The Pulpit SpeaksAn article written by my father, the Rev. C. Thomas Paige, as it appeared in the Tri-State Defender on the date shown.

The parable of the Prodigal Son ends, as far as the son is concerned, with a great feast prepared by his father. But does it actually end there?

It might be a good thing if life could end for many of us at its pinnacle but, unfortunately, life goes on far beyond that and man finds himself constantly tormented with the phrase “I knew him when.”

Ofttimes I bring up the name of someone in my conversations and I am reminded by some oldster of the community that “I knew him when.” Oh yes, irrespective of how high a person goes in life, there is someone there who, by some stroke of fortune, did not arrive at the same point and can always nourish some evil deed he did and at a moment of highest praise, gets great joy in saying, “Oh yes, he is somebody now but I knew him when.”


A few days ago I was talking about a lady who is well thought of in this community. I was quickly reminded that she has not always been the type of person she is now. I feel quite sure that people, being what they are and no doubt what they were in the days of the Prodigal, constantly reminded him of the time when he ate at the pig trough.

The Prodigal Son could have become an outstanding doctor, lawyer, or minister but his life was no doubt always tinted with the idea “I knew you when.” I wonder of the ability to forget is not a definite index to our religion. I wonder if those people who are so prone to remember those things that people did in some unfortunate moment is not a good index to exactly how much religion we have.


I remember in my church at home we had a lady who came to our church and joined the Christians therein. From all evidence, she was sincere in her motive. Somewhere down life’s highway, she had encountered a razor and a very bad scar was left on her face. She applied for membership in one of the organizations of the church. One of the ladies of the church, a lady for whom I had great respect, went about canvassing immediately that she did not want her in this organization because she had the scar on her face.

I don’t know what the circumstances were surrounding her getting this scar but I was, and still am, of the opinion that because she had made up her mind to join the church and make a new start in life, I should have been the first one to give her a chance to prove that she was sincere in her motives. Many times we are too prone by our own goodness to judge everyone by the fortunate circumstances through which we have come.

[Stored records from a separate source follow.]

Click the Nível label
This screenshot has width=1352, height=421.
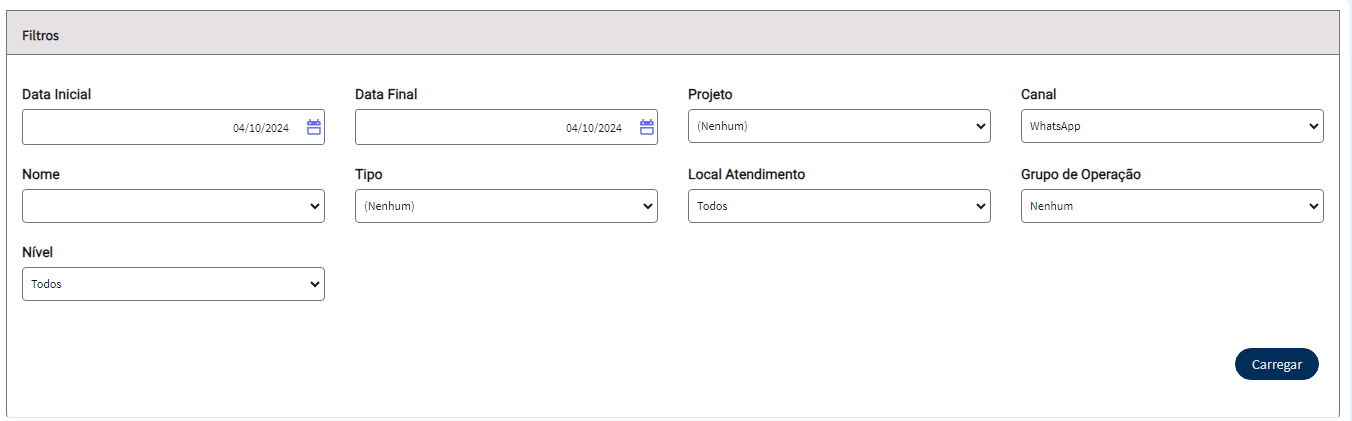coord(37,252)
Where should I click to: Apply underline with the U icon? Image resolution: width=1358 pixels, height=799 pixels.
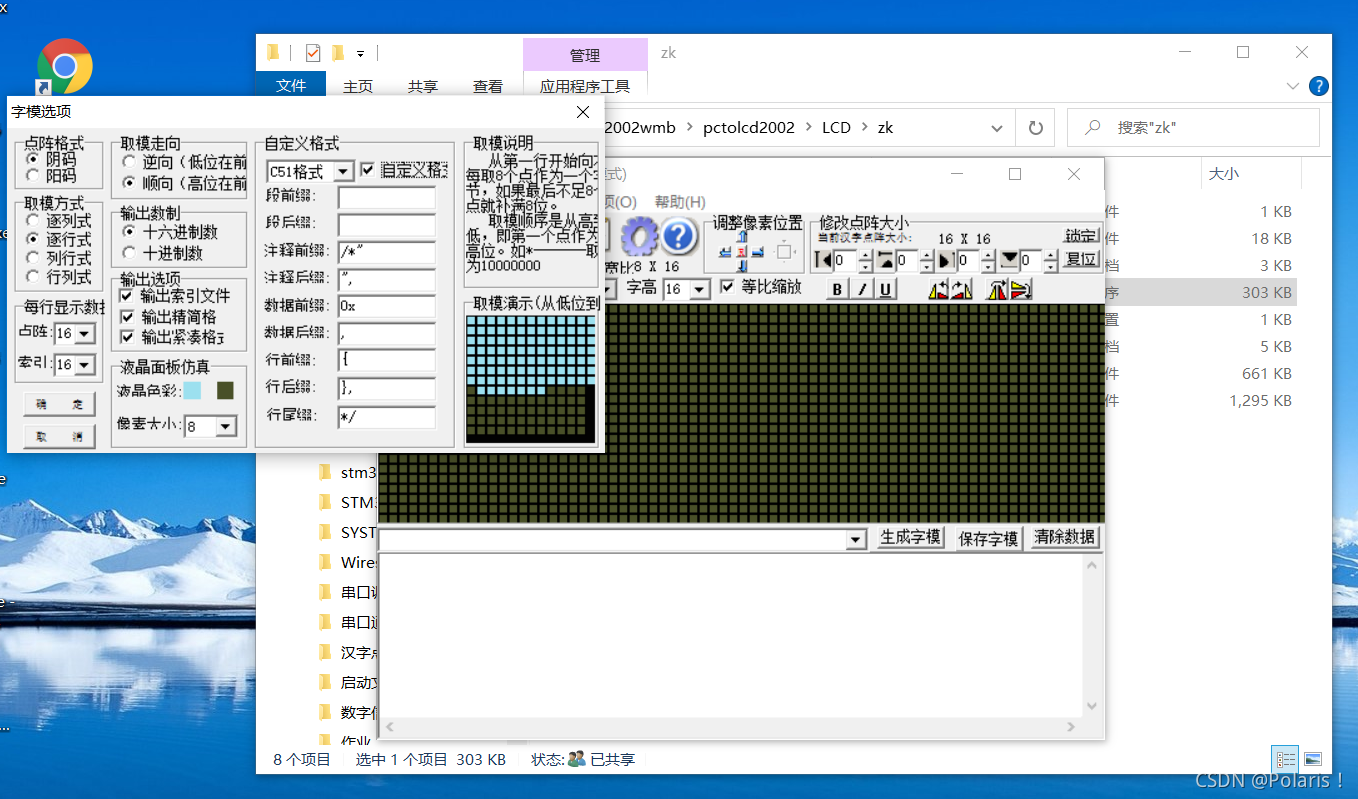click(x=885, y=289)
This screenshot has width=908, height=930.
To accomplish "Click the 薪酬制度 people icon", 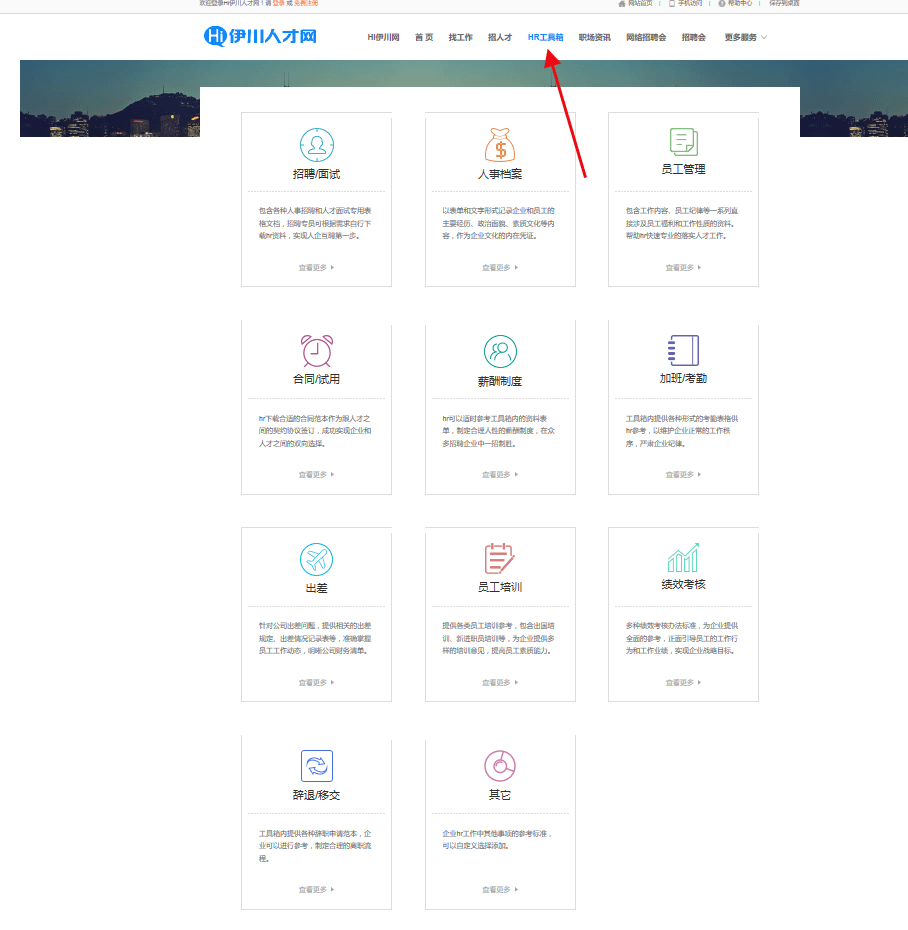I will [x=500, y=351].
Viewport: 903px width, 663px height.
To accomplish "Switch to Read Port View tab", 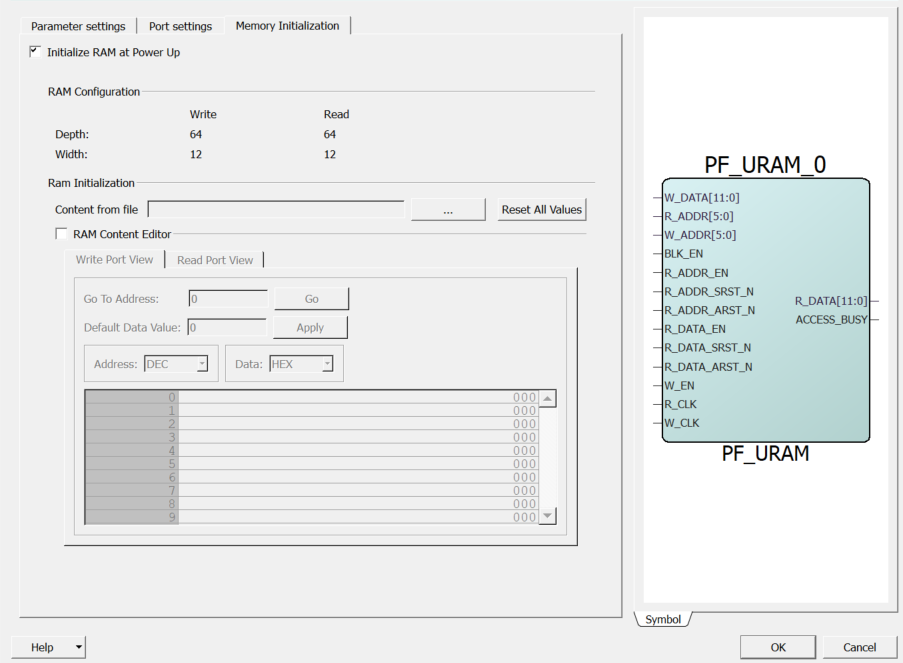I will click(x=215, y=260).
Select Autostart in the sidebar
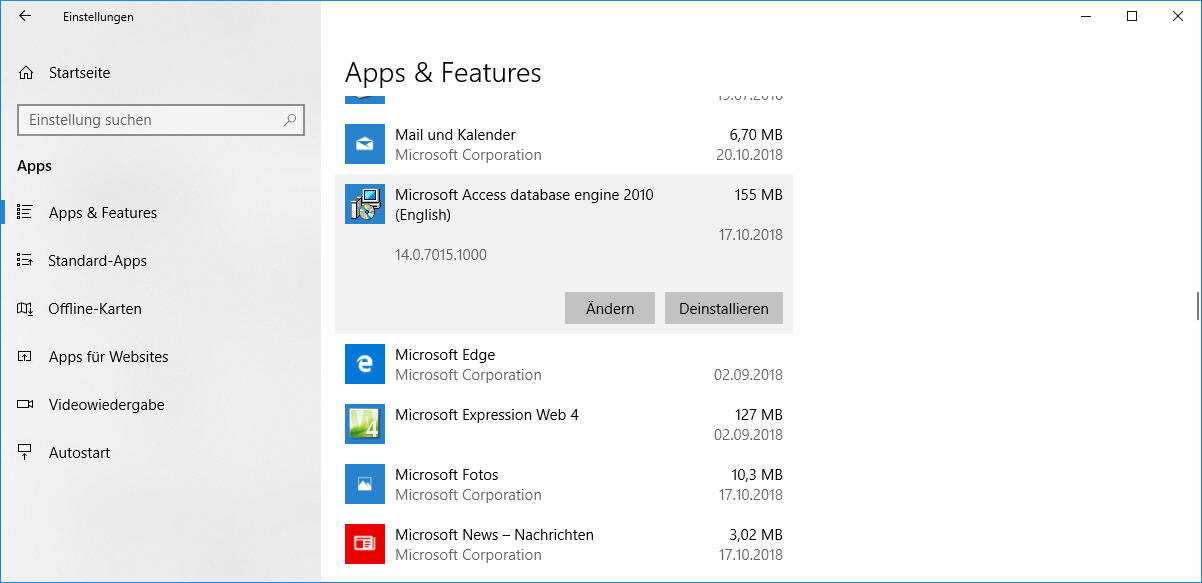The height and width of the screenshot is (583, 1202). [x=79, y=453]
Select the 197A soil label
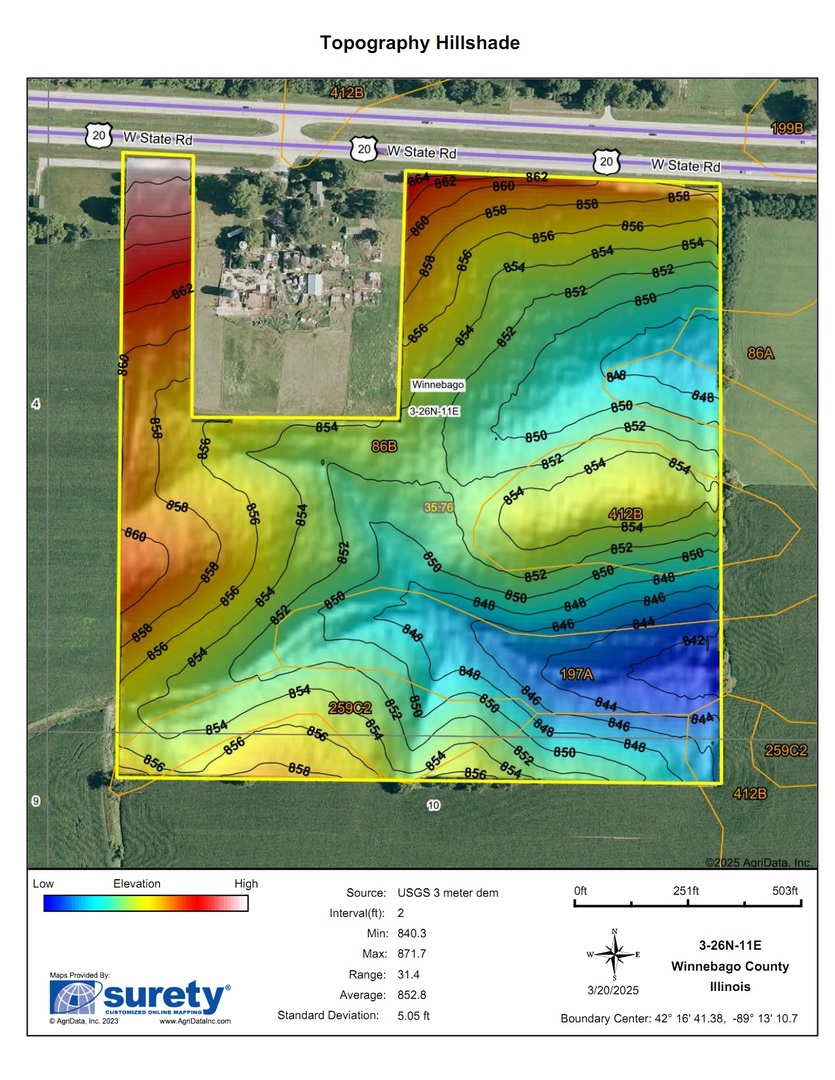Screen dimensions: 835x1080 point(576,674)
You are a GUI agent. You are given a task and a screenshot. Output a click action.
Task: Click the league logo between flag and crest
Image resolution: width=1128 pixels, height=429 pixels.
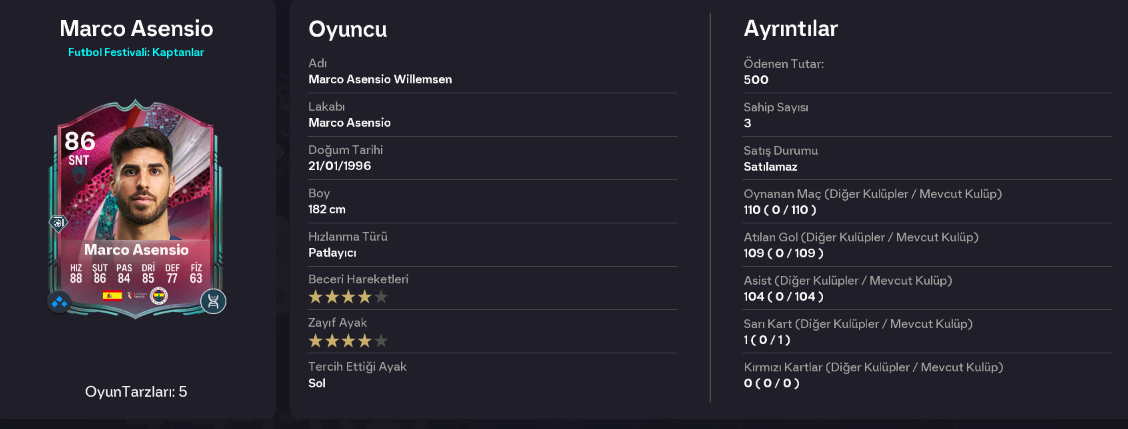tap(135, 295)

Yes, many of us do not have razor scars on our faces but it is not because we have failed to deserve it or because we have lived so righteously. Sometimes we should examine the reason behind certain scars and then we would not be so prone to judge so critically.


I know a man who has lost one of his ears. From all outward appearances it looks as if someone cut off that ear with a dull knife. But when I listened to his story of how it actually happened, it brought tears of joy unto my eyes that a man would go through so much for the life of someone else.

He walks the streets maimed for life because he chose to risk his life for an innocent child who was in the pathway of an oncoming automobile. Maybe someone in the community can look back into the distant past and say, “I knew him when” but as time rolls on, his deed becomes more and more meaningful.


If sometimes we could look behind the dismal looks on the faces of people or their apparent inattentiveness, we would have a different outlook on appraising them. But there is something in most of us that always makes us look at the worse in each individual with whom we come in contact. It is my deep seated opinion that being a Christian should make us have a different outlook on life altogether. One of the things that strikes me most about Jesus is the fact that he always saw something good in everyone with whom he had contact.

We, being Christians — Christ-like — should be of the same frame of mind. We must learn to see beyond the scars, the mistakes, the emotional upheavals, and instead see a person fit for the kingdom of God.